Chancellor Angela Merkel’s spokesman Steffen Seibert said in a statement on September 2 that testing by a special German military laboratory had now shown “proof without doubt of a chemical nerve agent from the Novichok group”.

“It is a dismaying event that Alexei Navalny was the victim of an attack with a chemical nerve agent in Russia,” Mr Seibert said.

“The German government condemns this attack in the strongest terms.”

Germany also demanded a response from the Russian government.

But the Kremlin said it had not been informed yet of Mr Navalny being poisoned with a nerve agent.

“Such information hasn’t been relayed to us,” Kremlin spokesman Dmitry Peskov told the state Tass news agency.

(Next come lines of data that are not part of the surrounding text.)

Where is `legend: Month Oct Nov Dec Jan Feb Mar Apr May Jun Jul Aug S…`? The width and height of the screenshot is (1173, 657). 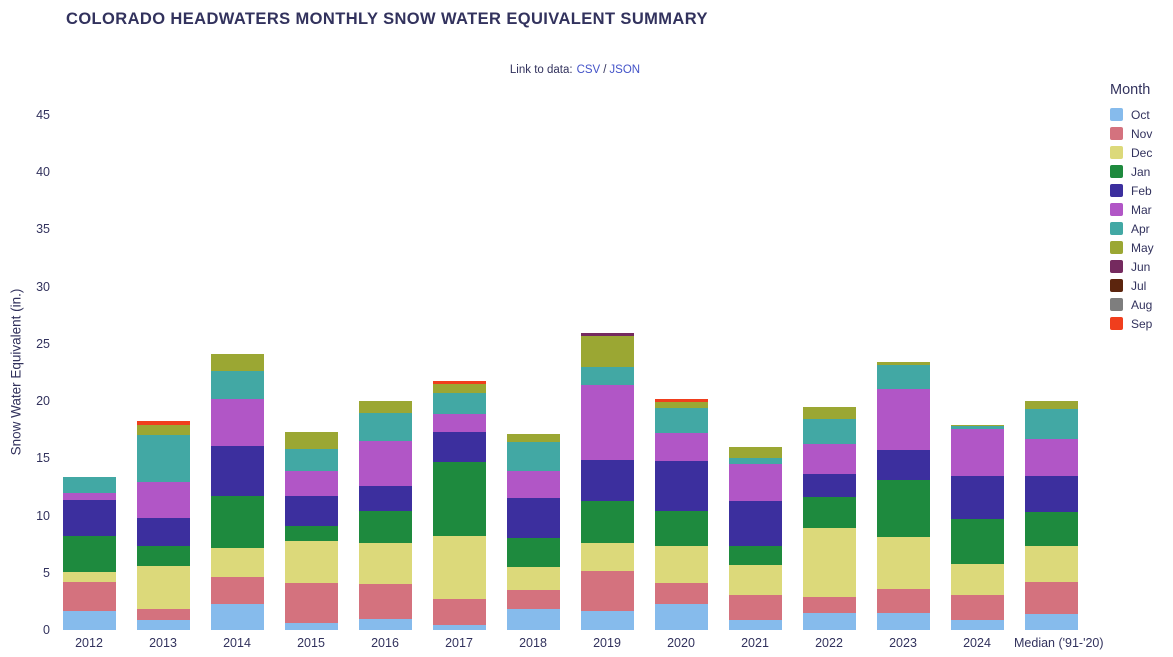
legend: Month Oct Nov Dec Jan Feb Mar Apr May Jun Jul Aug S… is located at coordinates (1141, 208).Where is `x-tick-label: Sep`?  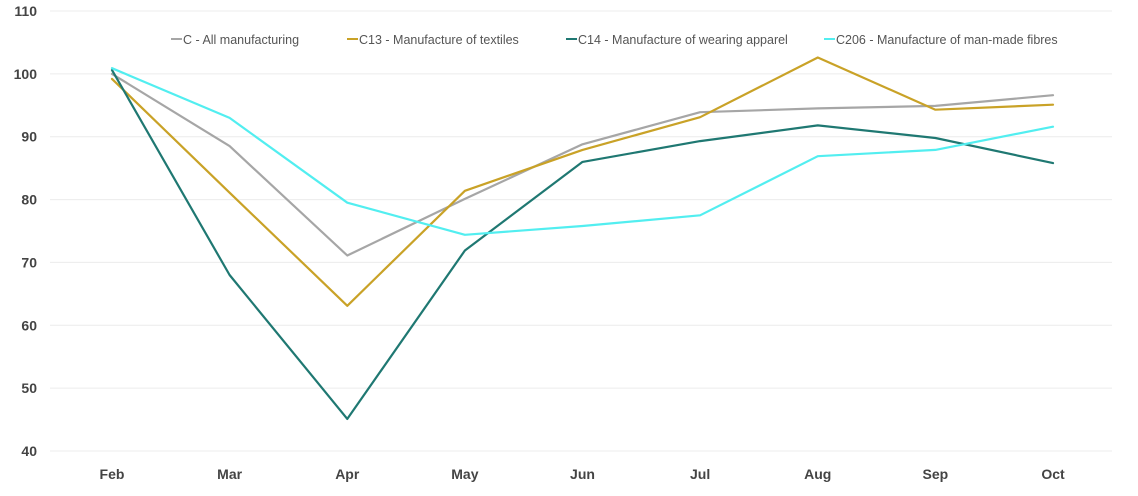
x-tick-label: Sep is located at coordinates (936, 474).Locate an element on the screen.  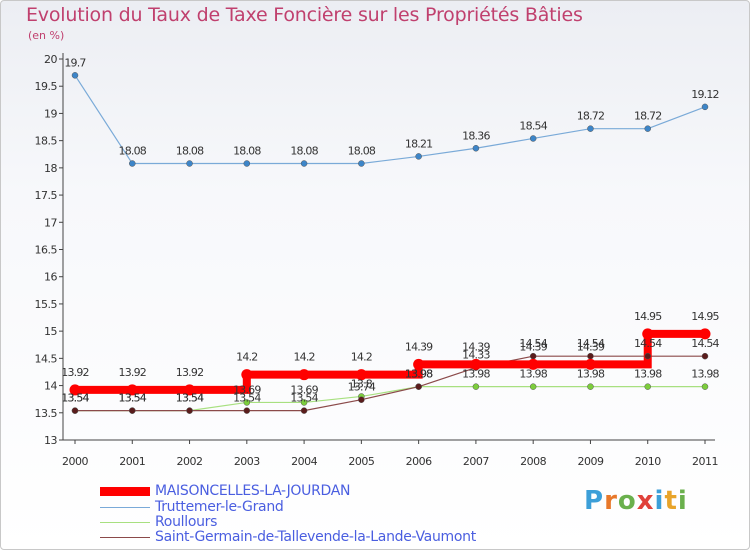
legend-label-roullours: Roullours is located at coordinates (186, 522).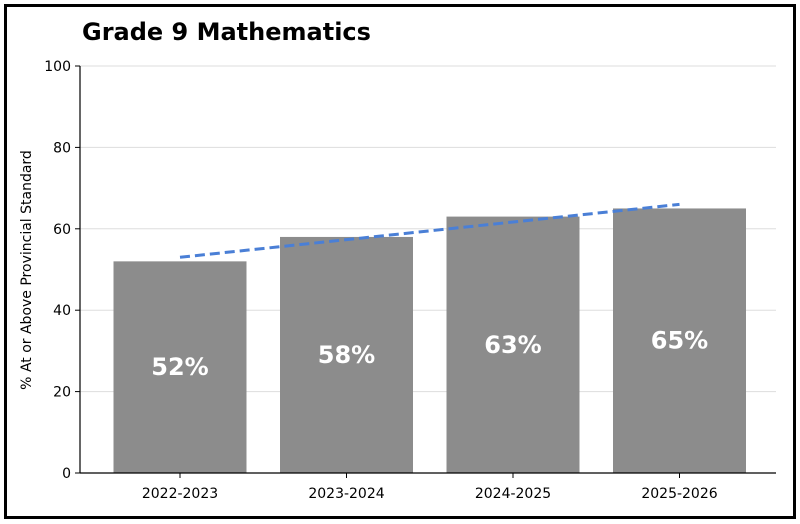 The image size is (800, 524). I want to click on y-tick-label-100: 100, so click(58, 67).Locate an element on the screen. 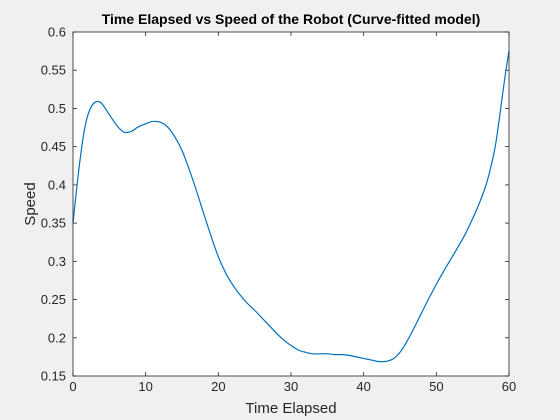 The image size is (560, 420). x-tick-label: 10 is located at coordinates (145, 386).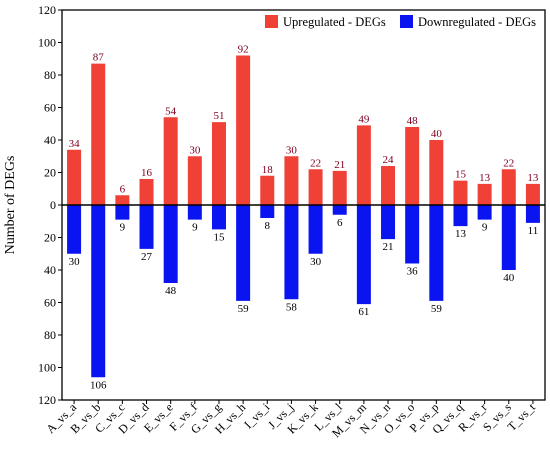 This screenshot has width=550, height=459. What do you see at coordinates (292, 307) in the screenshot?
I see `label-down-J_vs_j: 58` at bounding box center [292, 307].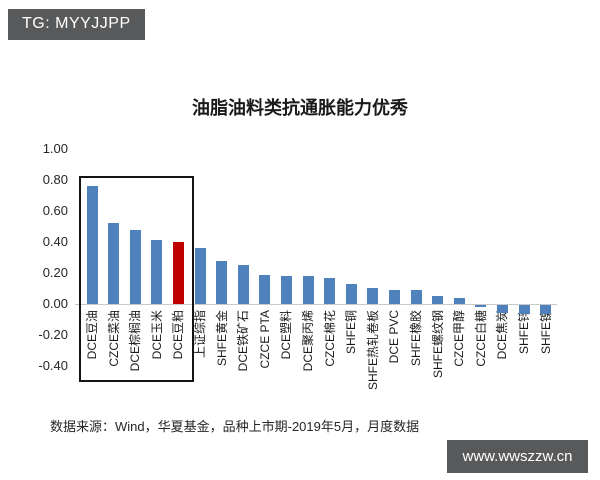  I want to click on x-axis-label: DCE铁矿石, so click(244, 341).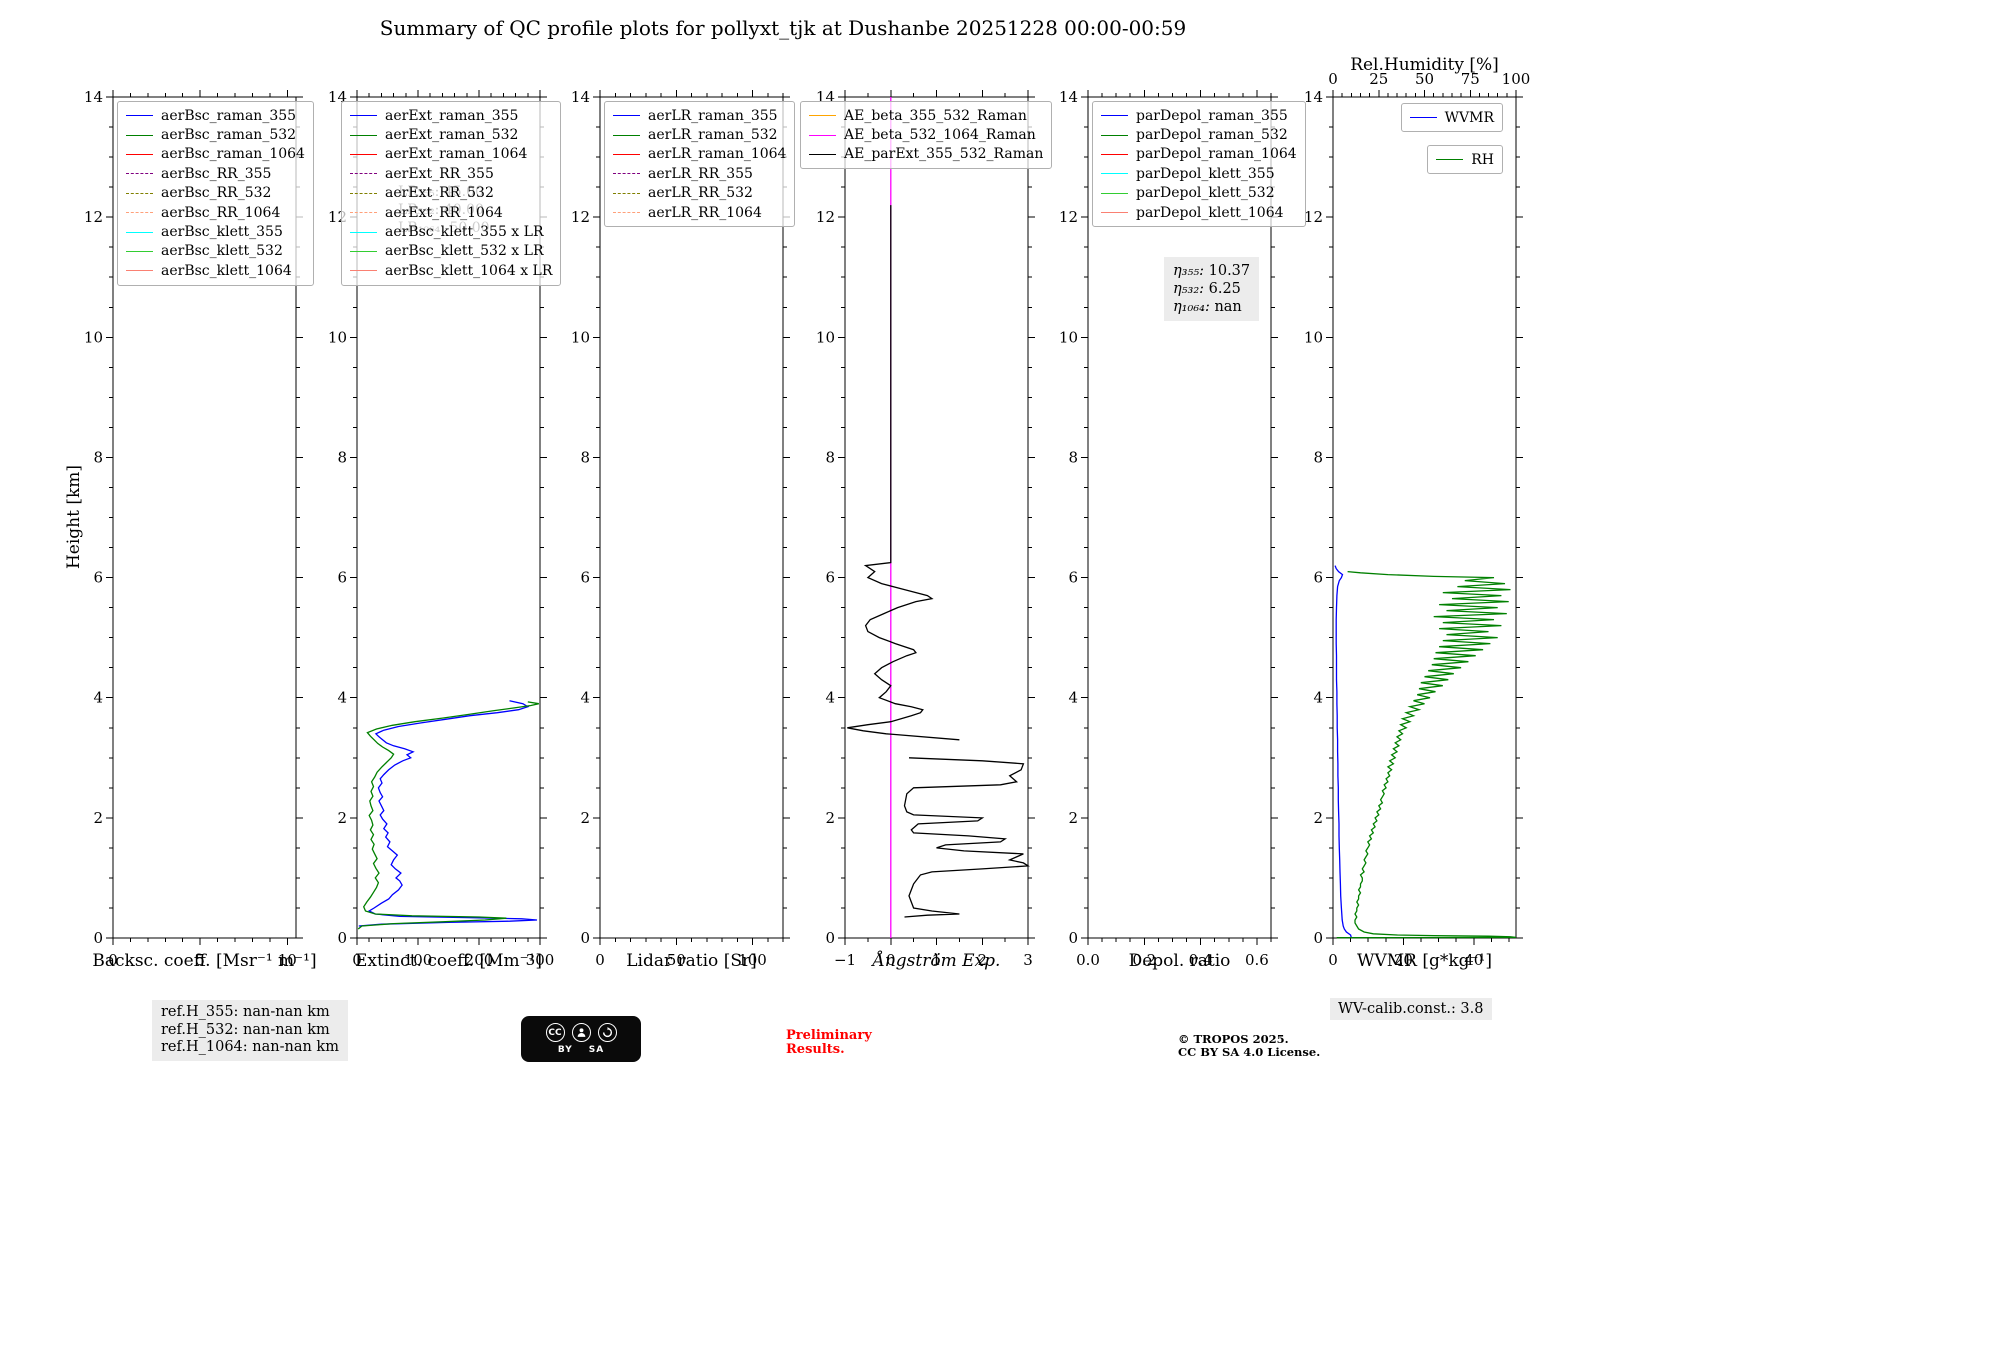 The height and width of the screenshot is (1360, 2000). Describe the element at coordinates (938, 562) in the screenshot. I see `series-AE_parExt_355_532_Raman` at that location.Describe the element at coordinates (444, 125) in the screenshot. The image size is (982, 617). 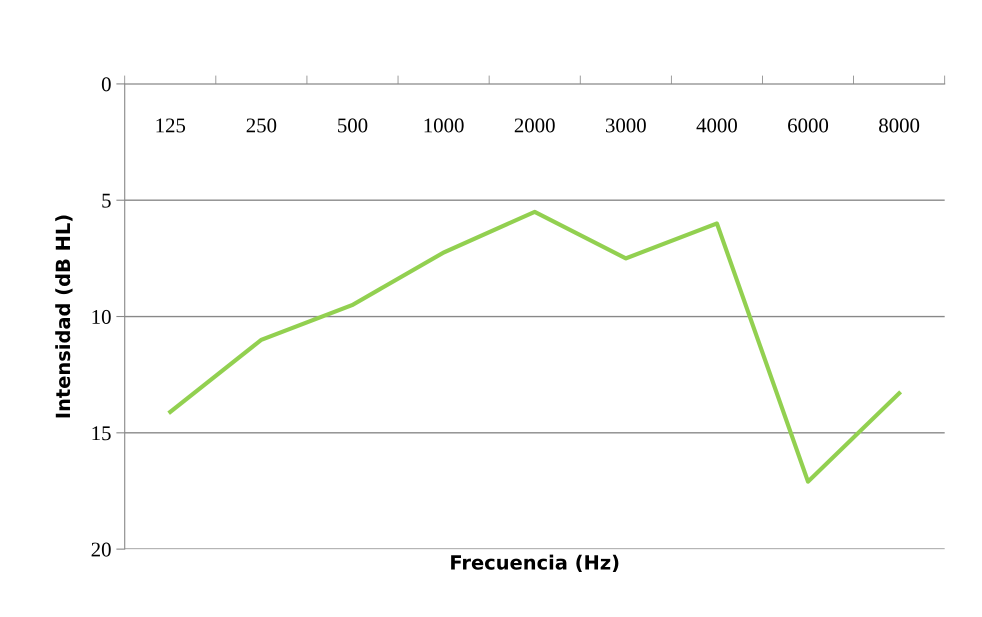
I see `x-tick-label: 1000` at that location. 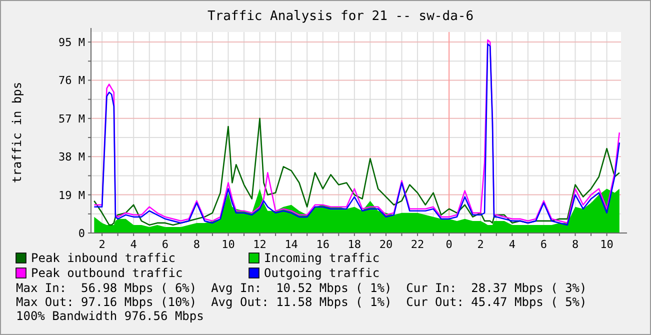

Mr Seibert meanwhile said the German government would inform its partners in the European Union and Nato about the test results.

He said that it will consult with its partners in light of the Russian response “on an appropriate joint response”.

Germany will also contact the Organisation for the Prohibition of Chemical Weapons, he added.

Mr Navalny’s allies in Russia have insisted he was deliberately poisoned by the country’s authorities, accusations that the Kremlin rejected as “empty noise”.

“To poison Navalny with Novichok in 2020 would be exactly the same as leaving an autograph at a crime scene, like this one,” Mr Navalny’s longtime ally and strategist Leonid Volkov said in a tweet that featured a photo of Mr Putin’s name and a signature next to it.

The Russian doctors who treated Mr Navalny in Siberia repeatedly contested the German hospital’s poisoning conclusion, saying they had ruled out poisoning as a diagnosis and that their tests for cholinesterase inhibitors - of which Novichok is one - came back negative.

In Charite’s latest update, the hospital said Mr Navalny was still in an induced coma but in a stable condition.